Why has fatherhood fallen into such low esteem? It’s almost fashionable to see fathers as buffoons. Take The Simpsons or Malcolm in the Middle or any other sitcom. Is this a passing fad, or something deeper?
Did our rejection of God the Father in the twentieth century change people’s impressions of fathers? And when we belittle our human fathers, do we end up belittling God?
One person who believes this is David Lyle Jeffrey of Baylor University. Dr. Jeffrey gave a thought-provoking lecture at a conference where I spoke, hosted in Oxford, England, by the C. S. Lewis Foundation. Jeffrey argues that the downgrading of fatherhood is not just a product of a handful of mediocre sitcoms; it is a significant cultural pattern that can be traced back many years to serious literature.
Samuel Butler’s famous novel The Way of All Flesh, published in 1903, is a good example. In the novel, Butler savagely satirized his own father, portraying him as a pompous fool—a portrayal that made a deep impression on Butler’s audience.

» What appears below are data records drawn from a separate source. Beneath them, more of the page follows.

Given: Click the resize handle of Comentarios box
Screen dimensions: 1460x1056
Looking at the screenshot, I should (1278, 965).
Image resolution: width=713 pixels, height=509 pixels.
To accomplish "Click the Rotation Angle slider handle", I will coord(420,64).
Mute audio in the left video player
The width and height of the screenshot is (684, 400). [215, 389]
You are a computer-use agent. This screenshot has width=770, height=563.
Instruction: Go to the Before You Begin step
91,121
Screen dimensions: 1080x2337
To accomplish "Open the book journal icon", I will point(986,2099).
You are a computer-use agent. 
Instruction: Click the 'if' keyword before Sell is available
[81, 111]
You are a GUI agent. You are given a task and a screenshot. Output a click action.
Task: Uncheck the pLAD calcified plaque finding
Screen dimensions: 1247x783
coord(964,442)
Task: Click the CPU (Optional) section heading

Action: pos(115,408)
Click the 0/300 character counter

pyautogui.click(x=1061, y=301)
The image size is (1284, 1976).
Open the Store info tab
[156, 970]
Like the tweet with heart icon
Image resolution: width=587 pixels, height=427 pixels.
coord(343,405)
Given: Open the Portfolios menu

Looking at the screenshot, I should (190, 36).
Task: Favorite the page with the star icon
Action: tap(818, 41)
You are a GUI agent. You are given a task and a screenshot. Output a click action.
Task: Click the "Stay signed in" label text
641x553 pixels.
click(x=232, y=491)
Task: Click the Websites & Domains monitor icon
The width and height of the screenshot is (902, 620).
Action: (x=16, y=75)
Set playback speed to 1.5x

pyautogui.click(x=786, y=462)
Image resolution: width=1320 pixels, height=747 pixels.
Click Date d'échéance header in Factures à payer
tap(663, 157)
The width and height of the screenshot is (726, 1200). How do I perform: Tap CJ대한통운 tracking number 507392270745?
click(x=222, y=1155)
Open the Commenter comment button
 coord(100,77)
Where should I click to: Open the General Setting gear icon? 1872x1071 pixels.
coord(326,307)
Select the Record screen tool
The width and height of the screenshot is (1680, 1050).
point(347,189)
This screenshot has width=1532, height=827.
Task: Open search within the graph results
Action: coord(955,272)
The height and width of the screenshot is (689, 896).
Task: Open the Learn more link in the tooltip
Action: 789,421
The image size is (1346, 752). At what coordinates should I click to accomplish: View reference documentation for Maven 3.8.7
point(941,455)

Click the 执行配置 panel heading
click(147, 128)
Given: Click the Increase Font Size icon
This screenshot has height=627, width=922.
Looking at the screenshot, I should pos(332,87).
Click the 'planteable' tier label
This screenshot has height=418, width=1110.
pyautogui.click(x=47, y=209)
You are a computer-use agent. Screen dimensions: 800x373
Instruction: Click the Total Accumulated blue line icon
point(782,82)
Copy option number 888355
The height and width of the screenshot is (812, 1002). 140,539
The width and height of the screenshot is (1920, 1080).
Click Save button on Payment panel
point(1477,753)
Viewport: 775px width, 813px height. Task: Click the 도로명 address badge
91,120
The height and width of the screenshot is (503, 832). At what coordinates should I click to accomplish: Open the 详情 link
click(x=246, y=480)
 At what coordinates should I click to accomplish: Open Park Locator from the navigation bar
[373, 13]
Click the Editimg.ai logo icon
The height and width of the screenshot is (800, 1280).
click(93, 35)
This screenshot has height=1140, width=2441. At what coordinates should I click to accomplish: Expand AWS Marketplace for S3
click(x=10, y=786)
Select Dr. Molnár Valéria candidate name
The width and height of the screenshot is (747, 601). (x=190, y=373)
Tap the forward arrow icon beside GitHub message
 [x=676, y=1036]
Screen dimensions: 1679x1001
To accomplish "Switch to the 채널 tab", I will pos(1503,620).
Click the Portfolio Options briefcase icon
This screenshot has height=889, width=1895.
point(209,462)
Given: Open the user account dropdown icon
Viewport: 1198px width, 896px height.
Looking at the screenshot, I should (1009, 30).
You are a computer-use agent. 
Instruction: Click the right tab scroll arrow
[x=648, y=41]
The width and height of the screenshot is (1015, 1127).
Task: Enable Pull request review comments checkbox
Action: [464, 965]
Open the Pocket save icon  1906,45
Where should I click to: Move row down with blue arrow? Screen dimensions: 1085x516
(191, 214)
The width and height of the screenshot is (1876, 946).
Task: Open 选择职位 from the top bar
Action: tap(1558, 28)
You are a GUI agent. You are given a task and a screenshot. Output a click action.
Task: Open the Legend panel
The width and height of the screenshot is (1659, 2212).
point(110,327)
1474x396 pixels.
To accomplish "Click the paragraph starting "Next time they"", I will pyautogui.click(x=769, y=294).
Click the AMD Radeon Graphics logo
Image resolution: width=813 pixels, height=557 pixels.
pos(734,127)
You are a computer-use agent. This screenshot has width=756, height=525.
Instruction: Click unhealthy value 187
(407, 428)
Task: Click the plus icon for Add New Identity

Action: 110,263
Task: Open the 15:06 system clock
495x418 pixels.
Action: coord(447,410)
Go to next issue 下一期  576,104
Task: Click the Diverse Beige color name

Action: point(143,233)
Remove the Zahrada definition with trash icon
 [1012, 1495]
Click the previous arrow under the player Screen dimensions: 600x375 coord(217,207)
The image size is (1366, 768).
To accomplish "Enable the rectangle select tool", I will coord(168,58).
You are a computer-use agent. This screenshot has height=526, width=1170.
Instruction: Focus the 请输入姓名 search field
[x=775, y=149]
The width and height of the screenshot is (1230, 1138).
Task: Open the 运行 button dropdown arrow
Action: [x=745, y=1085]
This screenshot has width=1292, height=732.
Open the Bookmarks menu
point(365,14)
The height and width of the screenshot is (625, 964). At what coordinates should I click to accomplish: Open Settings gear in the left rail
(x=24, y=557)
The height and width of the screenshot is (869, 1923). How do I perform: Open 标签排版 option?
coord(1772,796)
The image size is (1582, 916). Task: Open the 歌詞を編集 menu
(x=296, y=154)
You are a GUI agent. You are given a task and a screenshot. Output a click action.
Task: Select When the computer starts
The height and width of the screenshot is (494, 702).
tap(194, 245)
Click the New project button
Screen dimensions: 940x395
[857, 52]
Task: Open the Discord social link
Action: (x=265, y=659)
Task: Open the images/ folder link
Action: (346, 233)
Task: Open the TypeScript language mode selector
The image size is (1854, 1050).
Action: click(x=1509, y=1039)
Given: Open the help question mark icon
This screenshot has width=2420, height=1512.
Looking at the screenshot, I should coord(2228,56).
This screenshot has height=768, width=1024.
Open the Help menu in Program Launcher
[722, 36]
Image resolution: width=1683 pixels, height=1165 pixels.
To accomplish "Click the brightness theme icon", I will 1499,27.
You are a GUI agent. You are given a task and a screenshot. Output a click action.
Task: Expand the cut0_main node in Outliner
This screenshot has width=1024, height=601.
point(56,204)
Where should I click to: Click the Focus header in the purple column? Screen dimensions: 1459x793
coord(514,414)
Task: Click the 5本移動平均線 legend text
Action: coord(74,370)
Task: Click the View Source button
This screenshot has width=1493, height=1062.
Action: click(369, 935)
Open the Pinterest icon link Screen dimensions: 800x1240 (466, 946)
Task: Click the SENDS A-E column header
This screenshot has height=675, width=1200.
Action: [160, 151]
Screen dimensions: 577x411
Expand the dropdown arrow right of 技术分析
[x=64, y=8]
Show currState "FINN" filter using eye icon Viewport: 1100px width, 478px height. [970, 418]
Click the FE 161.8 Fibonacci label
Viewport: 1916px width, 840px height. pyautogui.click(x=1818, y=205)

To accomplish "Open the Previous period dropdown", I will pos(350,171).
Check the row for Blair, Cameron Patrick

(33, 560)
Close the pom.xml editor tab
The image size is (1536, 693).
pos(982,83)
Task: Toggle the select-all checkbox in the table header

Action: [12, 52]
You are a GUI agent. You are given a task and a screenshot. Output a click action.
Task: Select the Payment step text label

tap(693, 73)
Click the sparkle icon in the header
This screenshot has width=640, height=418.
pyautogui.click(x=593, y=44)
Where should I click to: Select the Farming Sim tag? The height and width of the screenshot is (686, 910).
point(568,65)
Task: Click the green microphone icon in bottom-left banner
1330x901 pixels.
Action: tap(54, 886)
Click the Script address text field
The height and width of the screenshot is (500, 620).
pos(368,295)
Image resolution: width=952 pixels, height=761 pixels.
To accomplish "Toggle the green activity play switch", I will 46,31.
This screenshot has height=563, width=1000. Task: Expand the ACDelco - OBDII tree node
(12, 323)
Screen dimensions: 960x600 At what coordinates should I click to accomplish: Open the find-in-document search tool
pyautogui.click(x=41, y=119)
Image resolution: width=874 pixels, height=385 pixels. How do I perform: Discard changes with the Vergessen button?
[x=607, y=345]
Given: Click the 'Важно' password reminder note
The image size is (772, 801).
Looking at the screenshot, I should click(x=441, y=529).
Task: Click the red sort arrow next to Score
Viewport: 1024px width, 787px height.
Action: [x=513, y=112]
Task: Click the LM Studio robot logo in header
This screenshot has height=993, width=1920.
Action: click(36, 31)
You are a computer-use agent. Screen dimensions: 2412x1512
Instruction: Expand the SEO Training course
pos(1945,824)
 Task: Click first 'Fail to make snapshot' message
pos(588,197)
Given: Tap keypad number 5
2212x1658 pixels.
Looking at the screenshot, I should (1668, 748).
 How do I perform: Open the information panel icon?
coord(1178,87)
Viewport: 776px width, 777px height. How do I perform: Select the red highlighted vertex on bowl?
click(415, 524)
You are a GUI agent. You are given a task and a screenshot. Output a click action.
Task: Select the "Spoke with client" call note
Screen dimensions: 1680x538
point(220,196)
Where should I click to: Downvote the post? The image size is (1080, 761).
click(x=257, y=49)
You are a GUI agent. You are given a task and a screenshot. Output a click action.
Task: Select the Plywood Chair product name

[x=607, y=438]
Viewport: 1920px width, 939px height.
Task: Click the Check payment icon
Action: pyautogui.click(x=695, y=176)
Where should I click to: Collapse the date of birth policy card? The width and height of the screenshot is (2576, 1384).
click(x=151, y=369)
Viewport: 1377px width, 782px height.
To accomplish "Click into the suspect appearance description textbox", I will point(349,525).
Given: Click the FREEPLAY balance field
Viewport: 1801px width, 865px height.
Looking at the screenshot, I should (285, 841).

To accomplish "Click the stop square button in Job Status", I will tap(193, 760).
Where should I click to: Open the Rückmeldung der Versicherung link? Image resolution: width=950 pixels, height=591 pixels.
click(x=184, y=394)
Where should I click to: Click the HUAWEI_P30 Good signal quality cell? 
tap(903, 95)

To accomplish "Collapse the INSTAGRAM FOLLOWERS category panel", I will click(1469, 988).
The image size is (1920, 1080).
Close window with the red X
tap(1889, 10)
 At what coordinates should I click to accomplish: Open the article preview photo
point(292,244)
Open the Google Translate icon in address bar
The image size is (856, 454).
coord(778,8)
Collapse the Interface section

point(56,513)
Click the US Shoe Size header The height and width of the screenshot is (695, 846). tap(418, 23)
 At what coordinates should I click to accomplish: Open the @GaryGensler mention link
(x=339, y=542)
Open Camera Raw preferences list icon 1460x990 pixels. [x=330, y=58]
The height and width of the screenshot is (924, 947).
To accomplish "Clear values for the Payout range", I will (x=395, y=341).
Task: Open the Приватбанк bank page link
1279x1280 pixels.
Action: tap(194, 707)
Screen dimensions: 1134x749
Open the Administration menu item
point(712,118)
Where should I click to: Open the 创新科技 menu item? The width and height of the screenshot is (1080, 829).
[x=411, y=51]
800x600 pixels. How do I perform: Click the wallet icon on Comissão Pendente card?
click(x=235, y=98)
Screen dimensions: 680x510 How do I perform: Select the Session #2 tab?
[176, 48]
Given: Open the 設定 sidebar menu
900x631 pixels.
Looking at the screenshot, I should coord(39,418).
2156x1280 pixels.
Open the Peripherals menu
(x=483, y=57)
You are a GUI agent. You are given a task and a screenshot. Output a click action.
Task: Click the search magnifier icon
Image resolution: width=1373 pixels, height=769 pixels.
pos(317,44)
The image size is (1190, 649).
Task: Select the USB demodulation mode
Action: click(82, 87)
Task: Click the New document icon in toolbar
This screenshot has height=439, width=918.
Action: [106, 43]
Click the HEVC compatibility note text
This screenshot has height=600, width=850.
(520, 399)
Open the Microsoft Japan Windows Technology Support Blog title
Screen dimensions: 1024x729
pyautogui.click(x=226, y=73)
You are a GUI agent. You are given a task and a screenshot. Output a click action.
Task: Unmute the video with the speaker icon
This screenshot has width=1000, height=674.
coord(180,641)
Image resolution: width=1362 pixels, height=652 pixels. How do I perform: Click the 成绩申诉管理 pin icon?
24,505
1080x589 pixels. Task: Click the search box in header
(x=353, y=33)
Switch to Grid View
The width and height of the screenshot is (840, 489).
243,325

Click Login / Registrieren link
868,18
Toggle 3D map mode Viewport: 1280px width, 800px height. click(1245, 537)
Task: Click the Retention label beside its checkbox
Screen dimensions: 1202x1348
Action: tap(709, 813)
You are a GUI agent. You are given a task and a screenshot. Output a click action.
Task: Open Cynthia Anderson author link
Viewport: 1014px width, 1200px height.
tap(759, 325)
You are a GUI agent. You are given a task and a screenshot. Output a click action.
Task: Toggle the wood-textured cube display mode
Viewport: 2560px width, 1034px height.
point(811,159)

It was another well-known novelist, James Joyce, who later took the same kind of father hatred and extended it toward the Catholic faith in which he had been raised. These cultural signposts pointed to something deeper going on. It was made explicit in the writings of Freud, with his theories on the rejection of the father, and Nietzsche, who famously wrote about the death of God. It was no accident that a widespread rebellion against faith was going on at the same time as this rejection of fatherhood. Somewhere in all of this, the idea of the beauty of a father’s strong, self-sacrificial love—an idea expressed by religious poets and thinkers, like Gerard Manley Hopkins and St. Augustine—was lost.
As Jeffrey explained, we see fathers as symbols of responsibility and authority—much the same way that we see God. The rebellion against fatherhood is part of a general rebellion against authority and God, and a step toward narcissism: the desire to stay permanently young, self-absorbed, and carefree. Look at our contemporary society, and you’ll see the mess that kind of narcissism has made.
Well, the good news is that there’s a counterculture struggling to find a voice today—a longing for fathers. We saw it in the response of young people around the world toward the fatherly figure of Pope John Paul II, a man who effectively combined compassion with authority. We see it in the success of recent novels like Gilead and Peace Like a River, novels with loving fathers at their core. And through that longing, we’re rediscovering our desire for God, the great Father of all of us.
Jeffrey argues that to rebuild our culture in the twenty-first century, we must recognize and respect the role of fathers. He reminds us of the truth of Augustine’s words about fatherhood and the beauty of God: “All things are beautiful because you made them, but you who made all things are inexpressibly more beautiful.”
The more we respect our earthly father, the more we recognize the majesty of our heavenly Father. And as we submit to the authority of one, we learn to believe in the authority of the other. The decline of faith and fatherhood went hand-in-hand. To restore one will help restore the other.